### DOCUMENT TEXT
↓↓↓
Sold for $423,500 at 2006 RM Sothebys. This is a 1969 McLaren M6B GT with serial number M6 GT 50-17. This car is one of six M6B/GT's built and the only one to have raced in period.
This chassis was the Trojan Prototype displayed at the London Auto Show in January 1969. Later it was sold to English racer David Prophet and bodied as a M6B GT Coupe and raced during the 1969 European season.
In 1970 Prophet sold the car to Bill Bradley Racing for the 1970 Interseries Series, which was the European equivalent to the CanAm series. It was rebodied as an M 12 Roadster and campaigned by Prophet in all of the Interseries races except Keimola where Leo Kinnunen drove it.
After the 1970 season Bradley racing offered the car for sale and was purchased, as a M6 GT Coupe street car, by Canadian Andre Fournier who used it to drive his children to school. Later Gilles St. Pierre of Quebec, Canada purchased the car for his collection where it remained until January 2006.
Since purchasing the car in January of 2006, current owner James Edward is returning the car to its original race condition for competition in select historic race events.
It was inspected by McLaren Trust Members at Road America's 40th Can Am reunion. It was confirmed that this M6B/GT was as originally built including the chassis, corners and body. They stated that it was one of two such vehicles left in existence.
The car just participated in the 40th CanAm reunion at Road America where a number of McLaren experts were amazed to see an original chassis in such pristine condition. Comments from former McLaren crew members, fabricators, and McLaren Trust Members from New Zealand included that this may be one of two or three original McLarens in existence.
They all loved seeing it in the true museum 'The Track' but hope it will remain an unmolested example of vintage McLaren.
New Zealander Bruce McLaren had many talents. He was the youngest ever Grand Prix winner, scored Ford with their first ever 24 Hours of LeMans victory in 1966, and a very successful racing car manufacturer. His McLaren M6 cars dominated the Group 7 CanAm series in 1967; his cars did well in other series, such as Formula 1 with Denny Hulme scoring the marques first victory in 1968.
↑↑↑
### TASKS TO PERFORM
• A. Answer these questions using the text on the 1969 McLaren M6B GT:
(i) At which show was the chassis displayed in January 1969?
(ii) Who drove the car at Keimola?
(iii) In what year did Bruce McLaren help Ford win its first 24 Hours of LeMans?
• B. Translate this sentence from the text on the 1969 McLaren M6B GT into Spanish: "This chassis was the Trojan Prototype displayed at the London Auto Show in January 1969."
• C. Write the next part of the text on the 1969 McLaren M6B GT, starting after its last sentence.
These records come from a different source than the text.

(Records from a collection)
↓↓↓
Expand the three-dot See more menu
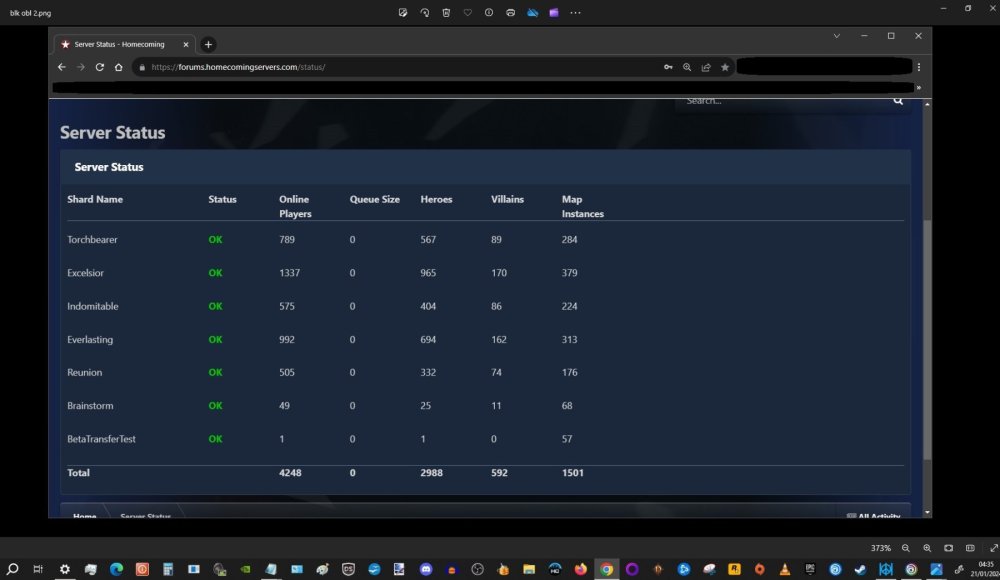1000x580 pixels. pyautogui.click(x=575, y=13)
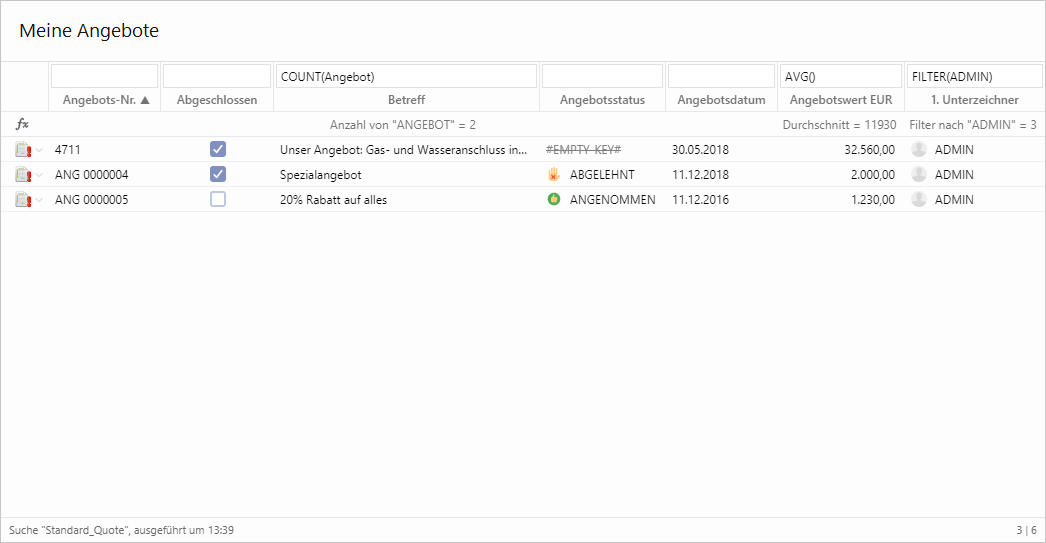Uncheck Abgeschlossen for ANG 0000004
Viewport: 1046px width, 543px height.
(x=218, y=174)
↑↑↑
↓↓↓
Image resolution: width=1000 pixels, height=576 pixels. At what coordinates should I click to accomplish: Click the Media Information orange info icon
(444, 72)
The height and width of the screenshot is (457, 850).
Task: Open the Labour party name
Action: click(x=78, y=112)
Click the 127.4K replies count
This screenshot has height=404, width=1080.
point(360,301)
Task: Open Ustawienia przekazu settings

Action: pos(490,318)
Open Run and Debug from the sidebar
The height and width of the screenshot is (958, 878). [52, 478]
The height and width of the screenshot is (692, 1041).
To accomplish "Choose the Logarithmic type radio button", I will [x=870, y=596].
↑↑↑
### OUTPUTS FOR THE TASKS
• A.
(i) The London Auto Show
(ii) Leo Kinnunen
(iii) 1966

• B. Este chasis fue el prototipo Trojan exhibido en el Salón del Automóvil de Londres en enero de 1969.

• C.
As the end of the 1960s came into sight, Bruce worked aggressively towards realizing one of his personal dreams and goals of building the fastest mid-engine car in the world based on his very successful racing cars, specifically in the Can Am series. He intended to cloth an M6 monocoque in a coupe body and use it for contention in the Group 4 category of the World Sports Car Championship. He had wanted to contend the Group 6 prototype category, but new regulations in 1968 limiting displacement to just three liters had him focusing on the Group 4 category. This category required a homologation of fifty cars and limited displacement to five liters. This 5-liter limit was a worry for Bruce as his Chevrolet engines realized their true potential at a higher displacement level, plus the reality that European fuels had lower octane. Even with this potentially problematic concerns, Bruce continued with development of his Group 4 racer. The homologation requirements were satisfied by Bruce partnering with the British Trojan Company to build the production Group 7 Can-Am cars.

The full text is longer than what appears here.